◆ Task to complete
Below, find each line holding "will" and state how many there are, using the number alone.

[Stored items]
——————
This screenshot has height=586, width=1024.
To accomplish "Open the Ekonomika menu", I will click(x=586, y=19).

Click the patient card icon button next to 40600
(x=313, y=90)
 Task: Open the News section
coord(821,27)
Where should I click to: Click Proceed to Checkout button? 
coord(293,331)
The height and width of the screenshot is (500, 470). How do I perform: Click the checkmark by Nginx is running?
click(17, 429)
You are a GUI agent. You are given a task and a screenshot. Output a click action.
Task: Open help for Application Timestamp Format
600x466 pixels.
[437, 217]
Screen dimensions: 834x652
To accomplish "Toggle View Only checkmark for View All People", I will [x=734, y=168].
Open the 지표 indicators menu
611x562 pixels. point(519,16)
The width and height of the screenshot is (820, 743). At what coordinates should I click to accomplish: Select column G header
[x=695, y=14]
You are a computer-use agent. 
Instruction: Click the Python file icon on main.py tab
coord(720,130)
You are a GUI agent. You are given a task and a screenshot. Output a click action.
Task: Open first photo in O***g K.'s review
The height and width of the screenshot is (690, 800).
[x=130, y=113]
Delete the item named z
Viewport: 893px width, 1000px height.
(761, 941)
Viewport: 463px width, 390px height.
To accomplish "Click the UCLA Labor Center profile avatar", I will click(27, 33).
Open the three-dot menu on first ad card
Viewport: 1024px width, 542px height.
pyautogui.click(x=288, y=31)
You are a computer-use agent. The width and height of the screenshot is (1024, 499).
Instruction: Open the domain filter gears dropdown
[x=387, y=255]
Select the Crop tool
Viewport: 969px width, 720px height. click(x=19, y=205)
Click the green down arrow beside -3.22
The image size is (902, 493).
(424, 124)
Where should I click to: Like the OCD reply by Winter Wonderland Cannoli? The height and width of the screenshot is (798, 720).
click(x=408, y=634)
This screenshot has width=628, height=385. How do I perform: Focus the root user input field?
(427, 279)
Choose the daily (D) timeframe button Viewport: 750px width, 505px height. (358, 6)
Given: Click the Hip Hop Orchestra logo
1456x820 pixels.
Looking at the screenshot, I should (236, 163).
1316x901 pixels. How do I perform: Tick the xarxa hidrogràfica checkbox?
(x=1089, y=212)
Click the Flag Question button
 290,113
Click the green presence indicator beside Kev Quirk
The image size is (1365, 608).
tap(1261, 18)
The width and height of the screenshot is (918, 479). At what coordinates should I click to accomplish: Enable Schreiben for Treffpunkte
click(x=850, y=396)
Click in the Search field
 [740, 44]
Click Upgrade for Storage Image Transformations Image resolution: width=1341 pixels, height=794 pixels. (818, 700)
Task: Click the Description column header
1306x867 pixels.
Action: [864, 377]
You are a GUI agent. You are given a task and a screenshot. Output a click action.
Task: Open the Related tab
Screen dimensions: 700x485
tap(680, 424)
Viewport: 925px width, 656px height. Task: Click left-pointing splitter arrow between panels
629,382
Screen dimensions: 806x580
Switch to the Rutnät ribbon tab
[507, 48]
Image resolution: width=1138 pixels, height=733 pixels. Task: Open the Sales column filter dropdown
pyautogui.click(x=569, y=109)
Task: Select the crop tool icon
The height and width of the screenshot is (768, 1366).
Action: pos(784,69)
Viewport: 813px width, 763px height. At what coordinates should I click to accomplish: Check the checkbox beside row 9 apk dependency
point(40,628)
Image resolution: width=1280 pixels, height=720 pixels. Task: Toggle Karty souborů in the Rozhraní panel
——————
◆ Answer to this task
3